» **Stated exercise**: Identify each line in the rows below that contains the string "Instruction", and copy those lines in full.

» **Excerpted data**:
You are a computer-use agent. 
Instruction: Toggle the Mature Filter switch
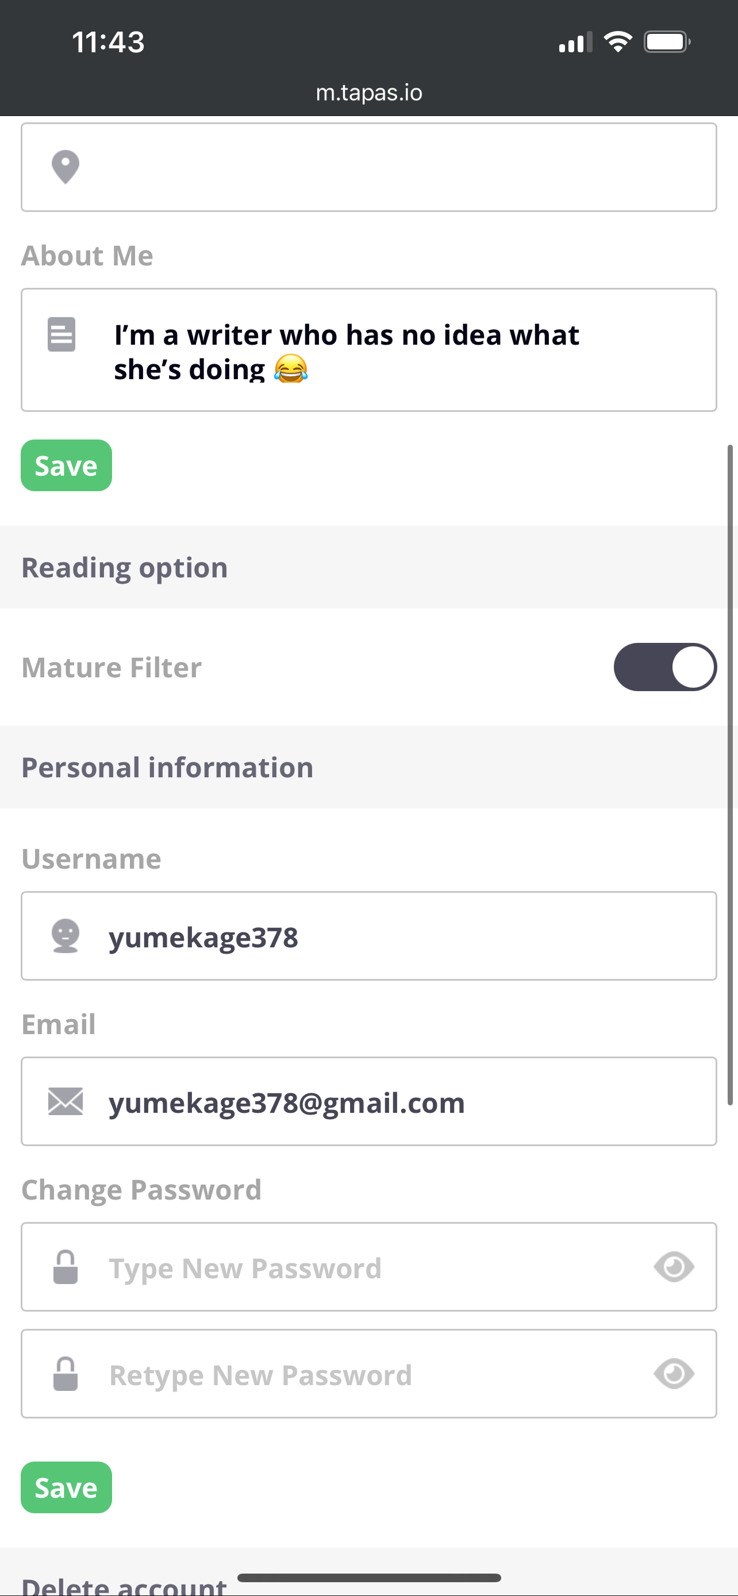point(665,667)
---
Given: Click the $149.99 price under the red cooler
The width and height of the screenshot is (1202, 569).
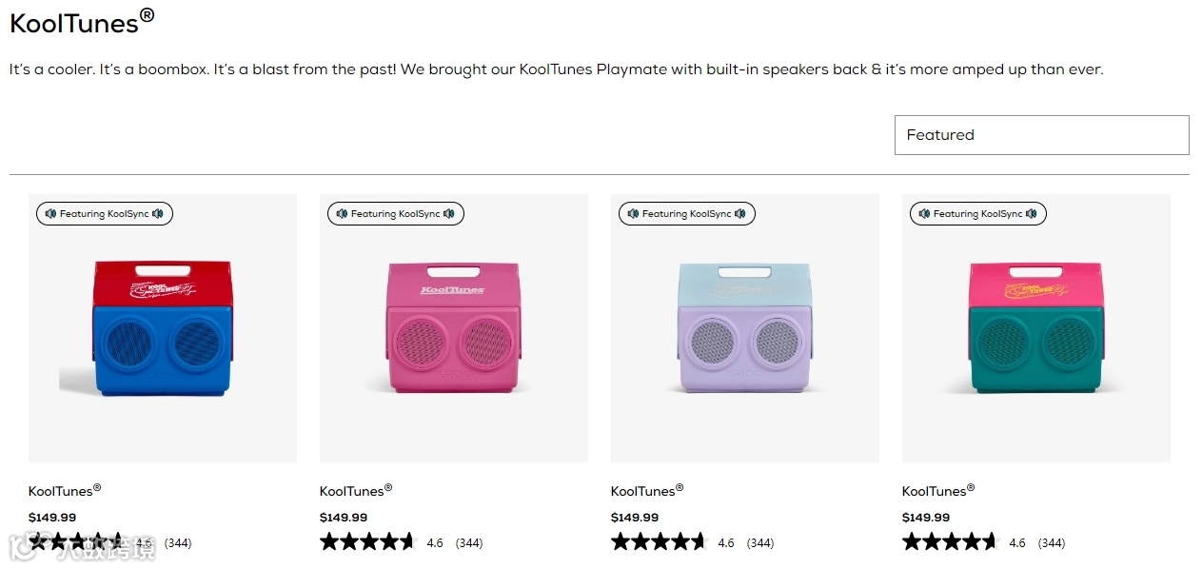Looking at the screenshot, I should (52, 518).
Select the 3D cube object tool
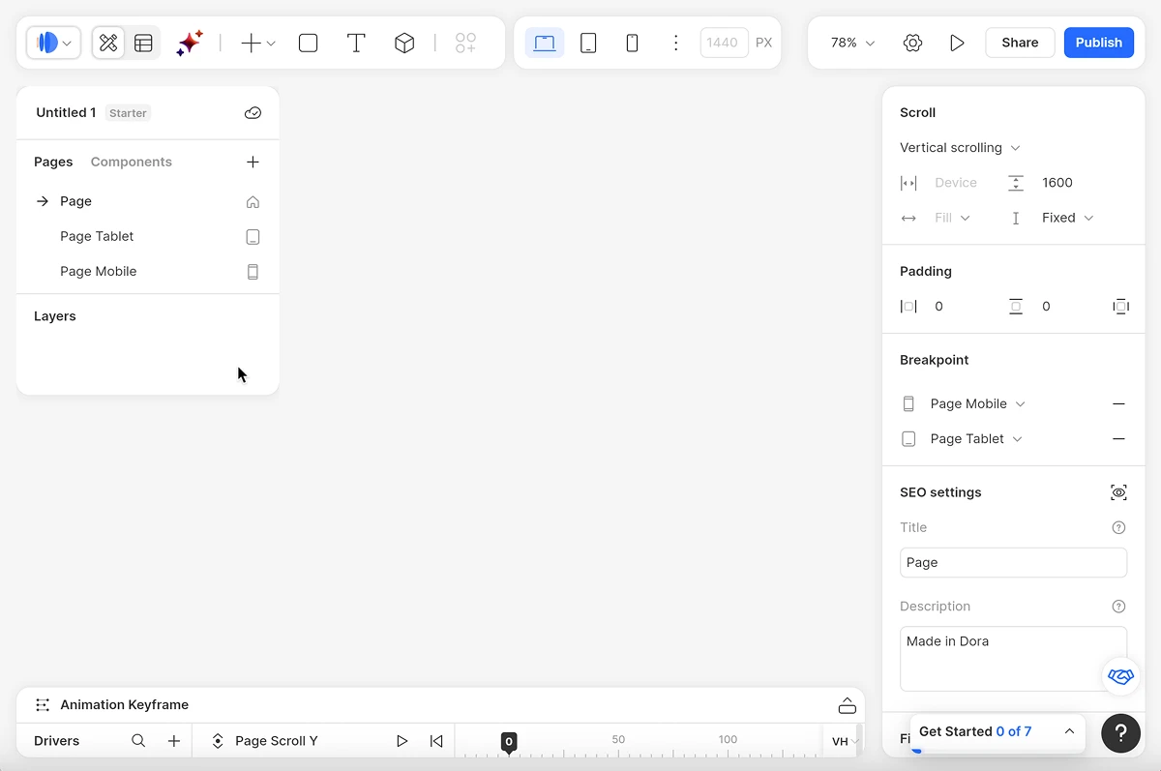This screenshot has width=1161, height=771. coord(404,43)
...
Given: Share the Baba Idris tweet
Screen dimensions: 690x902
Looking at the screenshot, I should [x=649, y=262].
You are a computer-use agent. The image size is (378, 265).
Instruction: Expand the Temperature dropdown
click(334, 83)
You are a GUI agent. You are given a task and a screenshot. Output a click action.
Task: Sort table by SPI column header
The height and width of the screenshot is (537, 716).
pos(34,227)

» **Result**:
Instruction: Toggle the Mature Filter switch
Instruction: Expand the Temperature dropdown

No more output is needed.